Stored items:
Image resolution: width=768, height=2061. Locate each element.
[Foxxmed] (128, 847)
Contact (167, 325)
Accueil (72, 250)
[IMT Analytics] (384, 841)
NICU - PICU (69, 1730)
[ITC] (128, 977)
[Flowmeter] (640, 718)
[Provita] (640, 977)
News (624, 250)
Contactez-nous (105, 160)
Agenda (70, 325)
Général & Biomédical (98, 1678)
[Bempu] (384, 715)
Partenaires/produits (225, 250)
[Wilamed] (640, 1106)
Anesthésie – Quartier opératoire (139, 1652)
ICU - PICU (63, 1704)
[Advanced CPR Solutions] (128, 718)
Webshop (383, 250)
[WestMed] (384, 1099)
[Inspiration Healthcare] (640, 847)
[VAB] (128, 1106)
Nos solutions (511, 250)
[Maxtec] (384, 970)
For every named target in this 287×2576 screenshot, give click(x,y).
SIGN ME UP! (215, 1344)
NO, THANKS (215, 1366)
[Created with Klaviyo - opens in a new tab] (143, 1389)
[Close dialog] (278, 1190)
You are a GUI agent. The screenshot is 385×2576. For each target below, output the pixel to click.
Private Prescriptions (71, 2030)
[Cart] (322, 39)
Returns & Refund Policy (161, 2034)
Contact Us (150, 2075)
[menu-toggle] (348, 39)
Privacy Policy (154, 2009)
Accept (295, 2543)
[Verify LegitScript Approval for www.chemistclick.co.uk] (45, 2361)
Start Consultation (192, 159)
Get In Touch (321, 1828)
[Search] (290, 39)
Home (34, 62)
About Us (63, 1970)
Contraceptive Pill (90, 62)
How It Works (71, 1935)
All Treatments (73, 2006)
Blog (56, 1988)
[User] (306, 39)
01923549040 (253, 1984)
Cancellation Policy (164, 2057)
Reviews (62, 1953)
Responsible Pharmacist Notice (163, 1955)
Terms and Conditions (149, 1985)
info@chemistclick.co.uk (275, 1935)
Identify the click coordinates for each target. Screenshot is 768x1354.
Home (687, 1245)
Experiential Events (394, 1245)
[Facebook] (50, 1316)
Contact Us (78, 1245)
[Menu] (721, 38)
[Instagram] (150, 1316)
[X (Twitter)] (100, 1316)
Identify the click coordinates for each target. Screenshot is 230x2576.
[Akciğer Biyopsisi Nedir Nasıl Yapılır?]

> _Problem requirements_: Give only the lines from the one holding "[ITC] (128, 977)" through the one holding "ICU - PICU (63, 1704)", each restated exactly as it appears above.

> _Solution_:
[ITC] (128, 977)
[Flowmeter] (640, 718)
[Provita] (640, 977)
News (624, 250)
Contactez-nous (105, 160)
Agenda (70, 325)
Général & Biomédical (98, 1678)
[Bempu] (384, 715)
Partenaires/produits (225, 250)
[Wilamed] (640, 1106)
Anesthésie – Quartier opératoire (139, 1652)
ICU - PICU (63, 1704)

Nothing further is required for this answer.